■ Passage to read
My new understanding is what is lifting my chin - to see a little further into the distance.  i'm beginning to see a little beyond the black earth being tilled all around me to see that the earth is tilled for a purpose.  There is a season and a method and a goal to what is being accomplished... and the God who is in charge of it all? His plan is *wonderful* and his wisdom is *magnificent*. 
There's gonna be a threshing process - and yeh... it's painful - and i'm sitting here - thinking as i read this passage - Oh God!  If we're compared to seeds - and some are hard and require heavy threshing before they can be used... and some are softer - and require a gentler approach, so that they don't become ruined in the process...   Can i choose to be a soft seed? 
Who knows... maybe... maybe i can...
If not - i still want to go through the process that allows me to be used.  If afflictions are God's threshing instruments used to loosen us from the world, then i know that He won't make them any heavier than they need to be to accomplish His purpose. i know my Father loves me, and that He carefully measures out all that has been given to me to enable me to bring Him glory.  He's not trying to crush me - He's trying to prepare me!  i can trust Him in the threshing process... i can trust Him when i lose my little baby... and all the rest that has been measured out for me from His hand -  this or any year.

■ Tasks to carry out
a: Please output a part of the reflection on threshing word for word, beginning at the words that hold "There's gonna be" and stopping after "maybe i can...".
b: In the reflection on threshing, what are afflictions said to be?
c: The reflection on threshing names three things there are to what is being accomplished. List them.

■ Data section
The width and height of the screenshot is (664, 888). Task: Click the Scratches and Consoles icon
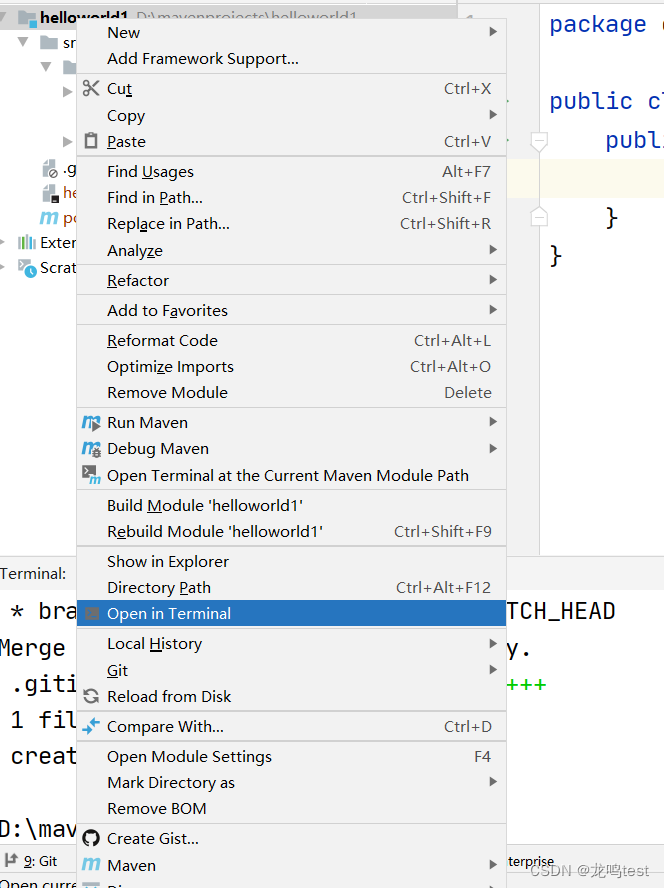point(25,267)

■ Answers
a:
There's gonna be a threshing process - and yeh... it's painful - and i'm sitting here - thinking as i read this passage - Oh God!  If we're compared to seeds - and some are hard and require heavy threshing before they can be used... and some are softer - and require a gentler approach, so that they don't become ruined in the process...   Can i choose to be a soft seed? 
Who knows... maybe... maybe i can...

b: God's threshing instruments used to loosen us from the world.

c:
a season
a method
a goal